SPIQA: A Dataset for Multimodal Question Answering on Scientific Papers
๐ Abstract
The paper introduces SPIQA (Scientific Paper Image Question Answering), the first large-scale QA dataset designed to interpret complex figures and tables within the context of scientific research articles across various domains of computer science. The dataset contains 270K questions that require reasoning over figures, tables, and textual content. The paper also proposes three tasks to evaluate the capabilities of multimodal large language models (MLLMs) in understanding scientific papers: direct QA with figures and tables, direct QA with full paper, and Chain-of-Thought (CoT) QA. Additionally, the authors introduce LLMLogScore (L3Score), a novel metric for evaluating free-form QA responses based on the confidence of large language models. Extensive experiments are conducted on the SPIQA dataset using 12 prominent foundational models, and the results highlight the potential for developing specialized systems for scientific QA in the future.
๐ Q&A
[01] Introduction
1. What are the key limitations of existing question-answering (QA) datasets based on scientific papers?
- Existing QA datasets are limited in scale and focus solely on textual content, overlooking the wealth of information presented in figures and tables.
2. What is the goal of introducing the SPIQA dataset?
- To address the limitation of existing datasets, SPIQA is introduced as the first large-scale QA dataset specifically designed to interpret complex figures and tables within the context of scientific research articles across various domains of computer science.
3. What are the three tasks proposed in the paper to evaluate the capabilities of multimodal large language models (MLLMs)?
- The three tasks are:
- Direct QA with figures and tables
- Direct QA with full paper
- Chain-of-Thought (CoT) QA
4. What is the novel metric introduced in the paper for evaluating free-form QA responses?
- The paper introduces LLMLogScore (L3Score), a metric that uses the log-likelihood probabilities generated by a large language model to evaluate the quality of candidate answers.
[02] SPIQA Dataset and Tasks
1. What are the key guidelines followed during the collection and curation of the SPIQA dataset?
- The dataset was curated from 25,859 computer science research papers published in top-tier conferences between 2018-2023.
- The questions and answers focus on the figures, tables, and textual content of the papers, requiring a holistic understanding of the research.
- The dataset includes three tasks: direct QA with figures and tables, direct QA with full paper, and Chain-of-Thought (CoT) QA.
2. How was the SPIQA dataset generated and filtered?
- The questions and answers were automatically generated using the Gemini 1.5 Pro model, and then manually filtered to ensure high quality.
- The dataset also includes questions from the QASA and QASPER datasets that require reasoning over figures and tables.
3. What are the key statistics and splits of the SPIQA dataset?
- SPIQA contains 270,194 question-answer-rationale triplets across 25,859 computer science papers.
- The dataset is divided into training, validation, and three evaluation splits (test-A, test-B, test-C).
[03] LLMLogScore (L3Score): An Improved Metric for Free-form QA
1. What are the limitations of existing LLM-based metrics for evaluating free-form QA responses?

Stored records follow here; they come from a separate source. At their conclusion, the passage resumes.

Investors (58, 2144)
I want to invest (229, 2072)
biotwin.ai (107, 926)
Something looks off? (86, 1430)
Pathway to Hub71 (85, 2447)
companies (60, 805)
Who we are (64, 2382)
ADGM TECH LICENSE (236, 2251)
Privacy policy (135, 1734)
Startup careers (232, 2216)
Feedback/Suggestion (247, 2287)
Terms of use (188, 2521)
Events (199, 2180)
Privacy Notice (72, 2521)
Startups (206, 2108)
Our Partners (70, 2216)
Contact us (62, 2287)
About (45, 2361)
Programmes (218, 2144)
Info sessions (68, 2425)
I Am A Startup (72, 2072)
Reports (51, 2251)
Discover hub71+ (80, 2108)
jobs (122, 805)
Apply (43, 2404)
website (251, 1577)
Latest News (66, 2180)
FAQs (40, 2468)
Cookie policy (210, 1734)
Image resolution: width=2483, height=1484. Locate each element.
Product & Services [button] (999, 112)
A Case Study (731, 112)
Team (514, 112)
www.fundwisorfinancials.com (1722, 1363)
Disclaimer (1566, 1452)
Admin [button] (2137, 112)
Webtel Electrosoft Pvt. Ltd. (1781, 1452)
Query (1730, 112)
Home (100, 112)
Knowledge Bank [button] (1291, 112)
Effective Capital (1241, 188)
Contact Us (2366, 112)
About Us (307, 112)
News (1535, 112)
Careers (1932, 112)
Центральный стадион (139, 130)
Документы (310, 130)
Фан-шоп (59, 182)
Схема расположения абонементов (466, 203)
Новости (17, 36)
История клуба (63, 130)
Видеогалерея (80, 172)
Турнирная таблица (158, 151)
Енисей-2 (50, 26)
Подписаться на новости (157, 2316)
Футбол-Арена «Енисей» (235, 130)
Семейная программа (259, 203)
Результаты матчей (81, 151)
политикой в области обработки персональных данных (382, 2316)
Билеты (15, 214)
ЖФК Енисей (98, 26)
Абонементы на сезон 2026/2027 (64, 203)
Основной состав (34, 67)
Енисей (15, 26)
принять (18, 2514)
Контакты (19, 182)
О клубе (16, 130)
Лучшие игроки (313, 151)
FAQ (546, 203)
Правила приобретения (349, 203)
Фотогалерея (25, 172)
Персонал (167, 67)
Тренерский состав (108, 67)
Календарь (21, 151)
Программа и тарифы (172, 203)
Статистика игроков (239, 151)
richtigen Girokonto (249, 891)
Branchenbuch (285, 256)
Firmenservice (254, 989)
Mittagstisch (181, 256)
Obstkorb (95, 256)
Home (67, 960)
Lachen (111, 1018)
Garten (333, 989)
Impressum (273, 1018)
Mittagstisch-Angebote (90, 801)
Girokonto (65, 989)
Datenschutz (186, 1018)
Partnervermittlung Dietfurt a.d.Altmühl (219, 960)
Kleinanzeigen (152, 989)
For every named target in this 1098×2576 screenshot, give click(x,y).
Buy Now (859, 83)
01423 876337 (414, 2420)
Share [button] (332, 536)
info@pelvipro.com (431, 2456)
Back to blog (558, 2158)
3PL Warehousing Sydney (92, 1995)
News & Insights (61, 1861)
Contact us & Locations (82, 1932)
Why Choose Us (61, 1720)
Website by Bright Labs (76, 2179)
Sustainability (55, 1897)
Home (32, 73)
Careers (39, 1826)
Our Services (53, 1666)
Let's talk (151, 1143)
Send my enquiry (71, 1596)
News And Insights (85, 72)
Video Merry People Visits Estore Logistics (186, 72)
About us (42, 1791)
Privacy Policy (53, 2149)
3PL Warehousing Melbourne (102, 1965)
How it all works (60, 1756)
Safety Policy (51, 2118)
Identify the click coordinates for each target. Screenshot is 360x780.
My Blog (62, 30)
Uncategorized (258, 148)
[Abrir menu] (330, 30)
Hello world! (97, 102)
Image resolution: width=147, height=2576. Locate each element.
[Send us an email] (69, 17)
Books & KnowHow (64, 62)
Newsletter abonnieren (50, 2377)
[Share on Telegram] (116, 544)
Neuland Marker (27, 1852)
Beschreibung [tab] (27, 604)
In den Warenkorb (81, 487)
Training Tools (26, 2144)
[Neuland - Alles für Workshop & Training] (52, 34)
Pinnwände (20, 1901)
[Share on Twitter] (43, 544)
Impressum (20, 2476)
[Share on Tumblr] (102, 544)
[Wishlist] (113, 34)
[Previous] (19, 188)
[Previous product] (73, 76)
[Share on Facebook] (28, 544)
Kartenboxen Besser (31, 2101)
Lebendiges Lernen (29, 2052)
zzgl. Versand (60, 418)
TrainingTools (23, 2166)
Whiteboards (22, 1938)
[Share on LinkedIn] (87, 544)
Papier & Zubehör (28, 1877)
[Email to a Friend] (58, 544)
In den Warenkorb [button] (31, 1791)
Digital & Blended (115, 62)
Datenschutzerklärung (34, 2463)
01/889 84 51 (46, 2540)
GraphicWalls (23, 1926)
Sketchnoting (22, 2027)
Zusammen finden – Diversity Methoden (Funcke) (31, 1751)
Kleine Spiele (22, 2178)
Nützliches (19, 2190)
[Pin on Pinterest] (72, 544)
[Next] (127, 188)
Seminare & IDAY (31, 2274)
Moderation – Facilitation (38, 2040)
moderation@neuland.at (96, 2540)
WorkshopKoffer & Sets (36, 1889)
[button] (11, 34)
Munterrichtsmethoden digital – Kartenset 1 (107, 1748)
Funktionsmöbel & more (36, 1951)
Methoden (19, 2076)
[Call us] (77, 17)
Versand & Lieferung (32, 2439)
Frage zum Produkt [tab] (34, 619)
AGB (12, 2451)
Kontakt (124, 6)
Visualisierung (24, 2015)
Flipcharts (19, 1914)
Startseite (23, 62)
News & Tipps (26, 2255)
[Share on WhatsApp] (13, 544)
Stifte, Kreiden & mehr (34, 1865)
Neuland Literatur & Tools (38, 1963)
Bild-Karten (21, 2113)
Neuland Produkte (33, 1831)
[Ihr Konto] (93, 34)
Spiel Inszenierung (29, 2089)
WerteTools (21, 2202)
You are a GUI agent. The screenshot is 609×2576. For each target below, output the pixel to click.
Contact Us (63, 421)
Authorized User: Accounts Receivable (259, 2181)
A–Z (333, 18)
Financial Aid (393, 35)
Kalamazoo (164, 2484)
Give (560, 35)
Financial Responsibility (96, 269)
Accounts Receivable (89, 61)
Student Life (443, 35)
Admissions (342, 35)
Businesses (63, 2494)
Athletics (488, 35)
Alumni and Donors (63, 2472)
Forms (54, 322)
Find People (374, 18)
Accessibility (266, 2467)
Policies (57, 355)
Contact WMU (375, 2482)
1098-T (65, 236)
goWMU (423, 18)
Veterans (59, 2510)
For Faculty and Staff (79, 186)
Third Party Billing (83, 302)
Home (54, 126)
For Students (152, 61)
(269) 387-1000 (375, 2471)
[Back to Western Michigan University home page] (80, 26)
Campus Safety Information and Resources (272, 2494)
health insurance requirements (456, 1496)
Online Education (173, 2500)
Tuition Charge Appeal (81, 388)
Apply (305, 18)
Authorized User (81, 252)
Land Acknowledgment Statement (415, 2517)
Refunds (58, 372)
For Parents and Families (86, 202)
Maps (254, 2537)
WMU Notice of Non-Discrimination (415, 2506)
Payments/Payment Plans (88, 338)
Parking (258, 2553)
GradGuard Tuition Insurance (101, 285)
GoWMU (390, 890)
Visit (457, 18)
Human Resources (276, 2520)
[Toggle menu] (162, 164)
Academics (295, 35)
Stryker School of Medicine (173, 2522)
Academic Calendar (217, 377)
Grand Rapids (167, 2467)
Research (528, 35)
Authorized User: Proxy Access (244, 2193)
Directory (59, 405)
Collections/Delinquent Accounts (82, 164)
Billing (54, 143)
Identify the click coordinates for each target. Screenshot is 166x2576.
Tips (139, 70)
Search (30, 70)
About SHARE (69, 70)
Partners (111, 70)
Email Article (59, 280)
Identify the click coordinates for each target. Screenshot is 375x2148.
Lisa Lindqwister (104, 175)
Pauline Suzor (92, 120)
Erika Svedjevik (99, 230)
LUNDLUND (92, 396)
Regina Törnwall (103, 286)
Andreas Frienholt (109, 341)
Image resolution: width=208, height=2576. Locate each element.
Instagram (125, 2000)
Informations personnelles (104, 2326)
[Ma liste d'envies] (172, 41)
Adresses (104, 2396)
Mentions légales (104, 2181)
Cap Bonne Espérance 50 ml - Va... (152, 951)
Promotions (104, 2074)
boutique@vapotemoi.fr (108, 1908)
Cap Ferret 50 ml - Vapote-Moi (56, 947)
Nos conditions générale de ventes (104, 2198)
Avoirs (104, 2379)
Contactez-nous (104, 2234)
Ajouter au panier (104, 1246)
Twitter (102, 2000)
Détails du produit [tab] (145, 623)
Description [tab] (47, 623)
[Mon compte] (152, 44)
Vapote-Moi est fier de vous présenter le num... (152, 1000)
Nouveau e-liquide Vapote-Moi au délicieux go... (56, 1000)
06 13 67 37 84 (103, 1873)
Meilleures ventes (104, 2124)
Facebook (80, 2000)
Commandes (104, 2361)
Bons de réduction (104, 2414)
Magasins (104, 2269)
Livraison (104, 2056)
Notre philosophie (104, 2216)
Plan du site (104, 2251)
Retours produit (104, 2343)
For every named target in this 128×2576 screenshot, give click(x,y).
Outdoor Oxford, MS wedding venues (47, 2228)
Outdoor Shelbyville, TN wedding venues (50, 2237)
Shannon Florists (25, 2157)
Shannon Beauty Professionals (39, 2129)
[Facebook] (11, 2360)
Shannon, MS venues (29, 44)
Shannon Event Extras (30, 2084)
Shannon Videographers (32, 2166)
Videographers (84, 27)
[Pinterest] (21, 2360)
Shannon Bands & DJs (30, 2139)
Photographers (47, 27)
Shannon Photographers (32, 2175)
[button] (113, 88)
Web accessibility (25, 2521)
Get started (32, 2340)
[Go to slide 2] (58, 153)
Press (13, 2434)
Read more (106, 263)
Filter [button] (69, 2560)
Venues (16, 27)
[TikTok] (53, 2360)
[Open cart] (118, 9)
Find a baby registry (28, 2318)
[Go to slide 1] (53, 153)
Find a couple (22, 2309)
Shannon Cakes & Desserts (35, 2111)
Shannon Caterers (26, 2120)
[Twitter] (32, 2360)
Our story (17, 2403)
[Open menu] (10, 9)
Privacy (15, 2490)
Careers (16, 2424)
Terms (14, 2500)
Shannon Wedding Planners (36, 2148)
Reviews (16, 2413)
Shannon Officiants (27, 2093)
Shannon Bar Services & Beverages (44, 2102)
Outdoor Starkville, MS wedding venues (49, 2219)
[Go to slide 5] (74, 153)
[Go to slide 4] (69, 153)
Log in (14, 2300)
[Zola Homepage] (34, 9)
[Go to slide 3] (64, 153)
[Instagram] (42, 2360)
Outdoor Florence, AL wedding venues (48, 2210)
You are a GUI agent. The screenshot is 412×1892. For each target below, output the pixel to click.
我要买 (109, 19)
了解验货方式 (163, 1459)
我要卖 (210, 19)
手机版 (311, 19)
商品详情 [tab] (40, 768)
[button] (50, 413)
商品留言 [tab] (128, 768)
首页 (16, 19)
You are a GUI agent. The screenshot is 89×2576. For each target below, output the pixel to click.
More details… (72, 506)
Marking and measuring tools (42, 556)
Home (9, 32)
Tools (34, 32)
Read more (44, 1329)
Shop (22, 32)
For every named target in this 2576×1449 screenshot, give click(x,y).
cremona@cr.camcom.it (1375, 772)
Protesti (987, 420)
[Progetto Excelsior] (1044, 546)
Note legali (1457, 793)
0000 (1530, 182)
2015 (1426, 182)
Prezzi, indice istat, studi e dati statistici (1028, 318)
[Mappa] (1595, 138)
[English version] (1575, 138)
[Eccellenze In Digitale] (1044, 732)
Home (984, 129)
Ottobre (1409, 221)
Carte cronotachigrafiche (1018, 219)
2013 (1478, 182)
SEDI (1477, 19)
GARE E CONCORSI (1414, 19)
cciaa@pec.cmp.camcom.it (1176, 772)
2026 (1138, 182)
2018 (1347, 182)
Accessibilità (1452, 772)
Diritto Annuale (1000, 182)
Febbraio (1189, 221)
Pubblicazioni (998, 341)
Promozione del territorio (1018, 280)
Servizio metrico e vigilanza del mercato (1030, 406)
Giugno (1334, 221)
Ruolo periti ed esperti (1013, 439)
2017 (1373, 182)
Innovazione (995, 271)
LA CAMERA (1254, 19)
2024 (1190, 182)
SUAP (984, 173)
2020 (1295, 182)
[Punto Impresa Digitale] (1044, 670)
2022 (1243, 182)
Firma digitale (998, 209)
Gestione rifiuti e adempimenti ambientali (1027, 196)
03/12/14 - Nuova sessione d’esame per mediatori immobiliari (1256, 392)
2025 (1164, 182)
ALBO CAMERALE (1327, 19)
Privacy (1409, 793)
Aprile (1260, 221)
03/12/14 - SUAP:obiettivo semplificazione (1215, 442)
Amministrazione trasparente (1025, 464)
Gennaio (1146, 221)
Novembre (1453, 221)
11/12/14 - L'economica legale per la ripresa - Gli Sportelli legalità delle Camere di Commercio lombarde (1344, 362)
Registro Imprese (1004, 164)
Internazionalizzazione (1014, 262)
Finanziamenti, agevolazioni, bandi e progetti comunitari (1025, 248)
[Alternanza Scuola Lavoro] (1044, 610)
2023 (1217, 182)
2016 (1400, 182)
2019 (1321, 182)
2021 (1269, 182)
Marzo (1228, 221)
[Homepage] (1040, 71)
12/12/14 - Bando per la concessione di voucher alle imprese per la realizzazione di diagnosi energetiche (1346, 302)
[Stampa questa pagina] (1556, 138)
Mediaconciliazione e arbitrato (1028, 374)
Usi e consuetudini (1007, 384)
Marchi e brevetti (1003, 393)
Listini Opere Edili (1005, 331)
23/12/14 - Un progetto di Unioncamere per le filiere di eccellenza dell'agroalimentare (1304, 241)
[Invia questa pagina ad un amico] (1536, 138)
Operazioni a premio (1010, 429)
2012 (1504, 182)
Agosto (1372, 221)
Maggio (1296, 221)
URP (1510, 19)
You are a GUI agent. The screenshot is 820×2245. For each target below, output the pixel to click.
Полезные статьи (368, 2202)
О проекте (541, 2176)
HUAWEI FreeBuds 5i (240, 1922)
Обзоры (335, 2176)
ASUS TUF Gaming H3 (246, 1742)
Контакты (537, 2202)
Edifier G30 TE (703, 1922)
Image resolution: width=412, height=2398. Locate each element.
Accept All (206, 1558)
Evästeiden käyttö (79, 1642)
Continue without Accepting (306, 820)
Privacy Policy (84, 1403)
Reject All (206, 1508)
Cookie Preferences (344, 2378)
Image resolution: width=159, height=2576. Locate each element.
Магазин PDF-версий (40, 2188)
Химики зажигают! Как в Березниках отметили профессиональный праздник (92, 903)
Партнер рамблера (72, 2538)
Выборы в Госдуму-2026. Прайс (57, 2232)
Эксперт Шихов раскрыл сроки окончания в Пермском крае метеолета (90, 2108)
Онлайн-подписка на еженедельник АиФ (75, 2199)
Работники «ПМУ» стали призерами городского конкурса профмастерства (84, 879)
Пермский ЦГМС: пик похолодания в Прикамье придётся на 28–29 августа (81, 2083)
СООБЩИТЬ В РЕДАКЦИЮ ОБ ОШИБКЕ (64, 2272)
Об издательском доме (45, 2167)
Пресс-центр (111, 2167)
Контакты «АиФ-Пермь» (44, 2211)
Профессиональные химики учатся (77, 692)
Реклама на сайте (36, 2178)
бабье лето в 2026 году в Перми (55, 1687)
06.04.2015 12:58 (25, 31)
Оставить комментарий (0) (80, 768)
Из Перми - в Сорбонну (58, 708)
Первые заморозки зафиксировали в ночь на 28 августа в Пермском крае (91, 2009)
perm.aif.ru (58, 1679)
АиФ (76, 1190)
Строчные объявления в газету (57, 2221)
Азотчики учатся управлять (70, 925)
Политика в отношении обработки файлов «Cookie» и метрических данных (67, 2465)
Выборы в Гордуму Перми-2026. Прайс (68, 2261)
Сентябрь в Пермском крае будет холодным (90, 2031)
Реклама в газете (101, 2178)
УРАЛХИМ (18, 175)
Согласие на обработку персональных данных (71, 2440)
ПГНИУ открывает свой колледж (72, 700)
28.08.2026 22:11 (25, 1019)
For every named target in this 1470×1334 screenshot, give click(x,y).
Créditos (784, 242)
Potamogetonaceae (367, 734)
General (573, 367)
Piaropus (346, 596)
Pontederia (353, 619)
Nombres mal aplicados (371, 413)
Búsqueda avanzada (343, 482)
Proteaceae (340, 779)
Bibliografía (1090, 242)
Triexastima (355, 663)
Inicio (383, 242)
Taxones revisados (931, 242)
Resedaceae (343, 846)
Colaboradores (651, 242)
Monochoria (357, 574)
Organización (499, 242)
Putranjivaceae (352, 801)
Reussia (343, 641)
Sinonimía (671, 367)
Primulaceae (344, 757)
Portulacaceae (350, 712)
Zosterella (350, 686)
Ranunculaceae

- Current metrics like LAVE, LIMA, and Prometheus-Vision rely on predefined rating scales and do not consider the confidence of the language models in their evaluations.
2. How does the proposed LLMLogScore (L3Score) metric address these limitations?
- L3Score directly uses the log-likelihood probabilities generated by a large language model (GPT-4o) to evaluate the semantic similarity between the candidate and ground-truth answers.
- It does not require a predefined rating scale and incorporates the model's confidence in the evaluation.
[04] Experiments
1. What are the key findings from the experiments conducted on the SPIQA dataset?
- Closed-source models like Gemini, GPT-4, and Claude-3 generally outperform open-source models on the SPIQA tasks.
- Fine-tuning open-source models like InstructBLIP and LLaVA 1.5 on the SPIQA training set leads to significant performance improvements.
- The Chain-of-Thought (CoT) QA task and providing the full paper text help enhance the performance of the baseline models.
2. What are the key insights from the ablation studies?
- Captions accompanying the figures and tables are crucial for the models to comprehend the content.
- Models struggle more with understanding complex plots, charts, and tables compared to schematic diagrams.